# [How to complete this task]
Please copy out the entries until you have copied the line that contains "You are a computer-use agent. The", beginning with the first line.

# [Dataset records]
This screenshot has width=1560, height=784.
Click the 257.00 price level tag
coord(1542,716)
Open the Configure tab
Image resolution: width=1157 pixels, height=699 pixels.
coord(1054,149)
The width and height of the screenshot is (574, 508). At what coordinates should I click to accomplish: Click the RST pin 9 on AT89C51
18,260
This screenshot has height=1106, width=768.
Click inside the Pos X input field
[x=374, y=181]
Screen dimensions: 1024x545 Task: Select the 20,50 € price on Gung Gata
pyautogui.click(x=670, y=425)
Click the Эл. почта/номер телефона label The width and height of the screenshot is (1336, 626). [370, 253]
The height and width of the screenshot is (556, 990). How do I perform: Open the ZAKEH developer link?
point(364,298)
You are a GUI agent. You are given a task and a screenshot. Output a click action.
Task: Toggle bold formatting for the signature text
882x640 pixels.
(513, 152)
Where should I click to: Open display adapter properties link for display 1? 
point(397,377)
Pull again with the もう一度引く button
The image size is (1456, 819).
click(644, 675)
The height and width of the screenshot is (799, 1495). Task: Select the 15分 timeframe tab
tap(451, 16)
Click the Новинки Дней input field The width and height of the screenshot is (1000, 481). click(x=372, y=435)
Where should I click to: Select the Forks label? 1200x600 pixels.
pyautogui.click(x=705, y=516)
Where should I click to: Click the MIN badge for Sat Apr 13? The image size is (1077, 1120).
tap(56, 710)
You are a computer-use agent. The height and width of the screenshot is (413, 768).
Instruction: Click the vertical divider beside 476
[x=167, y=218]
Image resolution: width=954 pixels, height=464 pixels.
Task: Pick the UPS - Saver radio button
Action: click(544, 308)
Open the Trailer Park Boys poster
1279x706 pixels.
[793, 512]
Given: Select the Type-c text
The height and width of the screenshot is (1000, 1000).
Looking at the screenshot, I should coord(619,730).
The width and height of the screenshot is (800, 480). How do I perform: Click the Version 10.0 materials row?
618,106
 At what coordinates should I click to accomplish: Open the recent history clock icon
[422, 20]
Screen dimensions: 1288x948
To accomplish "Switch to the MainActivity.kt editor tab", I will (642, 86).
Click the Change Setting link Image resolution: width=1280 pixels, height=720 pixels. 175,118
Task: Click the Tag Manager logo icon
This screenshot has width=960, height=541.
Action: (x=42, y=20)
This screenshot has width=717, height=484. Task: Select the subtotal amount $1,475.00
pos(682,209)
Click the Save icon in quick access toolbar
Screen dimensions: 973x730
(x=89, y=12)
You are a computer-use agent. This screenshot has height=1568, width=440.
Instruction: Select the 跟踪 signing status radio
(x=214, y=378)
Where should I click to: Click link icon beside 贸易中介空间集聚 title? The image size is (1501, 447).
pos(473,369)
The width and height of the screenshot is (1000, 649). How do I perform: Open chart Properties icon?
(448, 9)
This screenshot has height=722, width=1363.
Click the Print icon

# [Output of the exercise]
This screenshot has width=1560, height=784.
Click the 257.00 price level tag
coord(1542,716)
Open the Configure tab
Image resolution: width=1157 pixels, height=699 pixels.
coord(1054,149)
The width and height of the screenshot is (574, 508). At what coordinates should I click to accomplish: Click the RST pin 9 on AT89C51
18,260
This screenshot has height=1106, width=768.
Click inside the Pos X input field
[x=374, y=181]
Screen dimensions: 1024x545 Task: Select the 20,50 € price on Gung Gata
pyautogui.click(x=670, y=425)
Click the Эл. почта/номер телефона label The width and height of the screenshot is (1336, 626). [370, 253]
The height and width of the screenshot is (556, 990). How do I perform: Open the ZAKEH developer link?
point(364,298)
You are a GUI agent. You are given a task and a screenshot. Output a click action.
Task: Toggle bold formatting for the signature text
882x640 pixels.
(513, 152)
Where should I click to: Open display adapter properties link for display 1? 
point(397,377)
Pull again with the もう一度引く button
The image size is (1456, 819).
click(644, 675)
The height and width of the screenshot is (799, 1495). Task: Select the 15分 timeframe tab
tap(451, 16)
Click the Новинки Дней input field The width and height of the screenshot is (1000, 481). click(x=372, y=435)
Where should I click to: Select the Forks label? 1200x600 pixels.
pyautogui.click(x=705, y=516)
Where should I click to: Click the MIN badge for Sat Apr 13? The image size is (1077, 1120).
tap(56, 710)
You are a computer-use agent. The height and width of the screenshot is (413, 768).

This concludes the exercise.